Just want the code? Download the sample project from GitHub!

What is LINQ?

LINQ stands for Language INtegrated Query, a feature of .NET that was released as part of version 3.5 way back in 2007. It greatly improved the ability of C# and VB programmers to handle and parse data in business-level code.

What LINQ does is provide a syntax that allows business-level programmers to query sets of data without needing to know any SQL.

Let's demo some really basic queries, and then we'll start seeing examples of more complex (but exciting!) things you can do with LINQ.

We'll cover the following items in this tutorial (click on the links to jump to those sections):

Structure of a LINQ Query

Basic LINQ queries work by specifying three things:

  1. Where's the source data? (FROM)
  2. Of that source data, do I want any specific data? (WHERE)
  3. Which aspects of the data do I want returned? (SELECT)

In order to demonstrate this structure, we'll need a class and some test data.
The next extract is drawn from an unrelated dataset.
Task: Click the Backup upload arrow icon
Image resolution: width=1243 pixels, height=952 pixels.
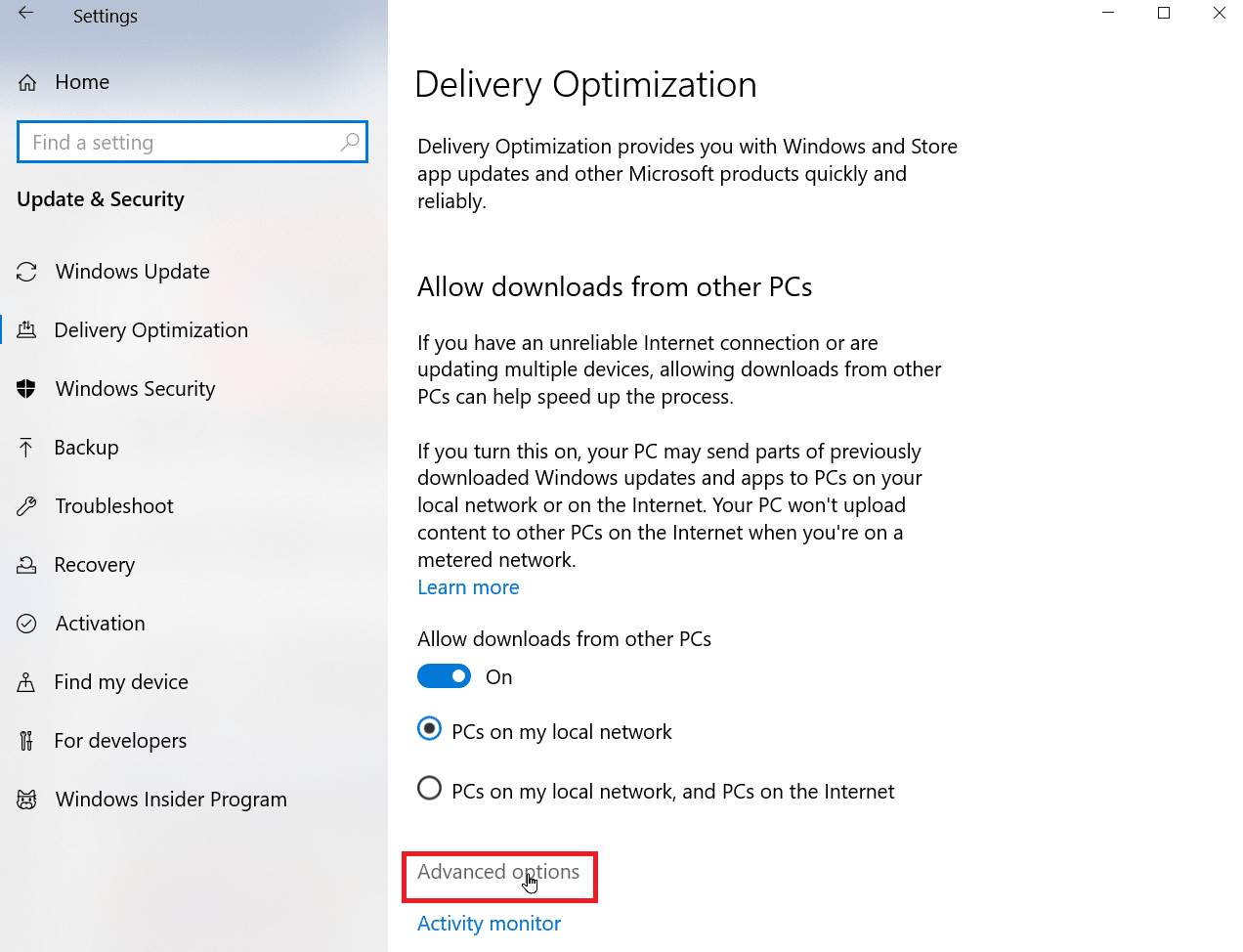Action: [27, 448]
public class StoreEmployee
{
    public string FirstName { get; set; }
    public string LastName { get; set; }
    public string JobTitle { get; set; }
    public DateTime BirthDate { get; set; }
    public int ID { get; set; }
}
List<StoreEmployee> members = new List<StoreEmployee>() {
                new StoreEmployee() {FirstName = "Tony", LastName = "Jefferson", BirthDate = new DateTime(1955,9,25), JobTitle = "Store Manager", ID = 1},
                new StoreEmployee() {FirstName = "Marcia", LastName = "Levinson", BirthDate = new DateTime(1992,3,1), JobTitle = "Produce Manager", ID = 2},
                new StoreEmployee() {FirstName = "Alex", LastName = "Gonzalez", BirthDate = new DateTime(1989,1,15), JobTitle = "Cashier", ID = 3},
                new StoreEmployee() {FirstName = "Mikhail", LastName = "Severin", BirthDate = new DateTime(1977,4,28), JobTitle = "Deli Manager", ID = 4},
                new StoreEmployee() {FirstName = "Travis", LastName = "Ishikawa", BirthDate = new DateTime(1983,10,1), JobTitle = "Public Relations Specialist", ID = 5},
                new StoreEmployee() {FirstName = "Grace", LastName = "Jones", BirthDate = new DateTime(1960,11,1), JobTitle = "Quality Control Specialist", ID = 6},
                new StoreEmployee() {FirstName = "Leah", LastName = "Goldman", BirthDate = new DateTime(1997,1,1), JobTitle = "Cashier", ID = 7},
                new StoreEmployee() {FirstName = "Esmail", LastName = "Salas", BirthDate = new DateTime(1997,5,31), JobTitle = "Lead Cashier", ID = 8}
            };

Filtering

Using this collection of Store Employees, we can start writing some simple LINQ queries.

First, let's get the Store Employees who were born after 1980:

var younguns = from m in members
               where m.BirthDate > new DateTime(1980, 1, 1)
               select m;

What if we want people who were born after 1980 and have the word "Manager" in their title?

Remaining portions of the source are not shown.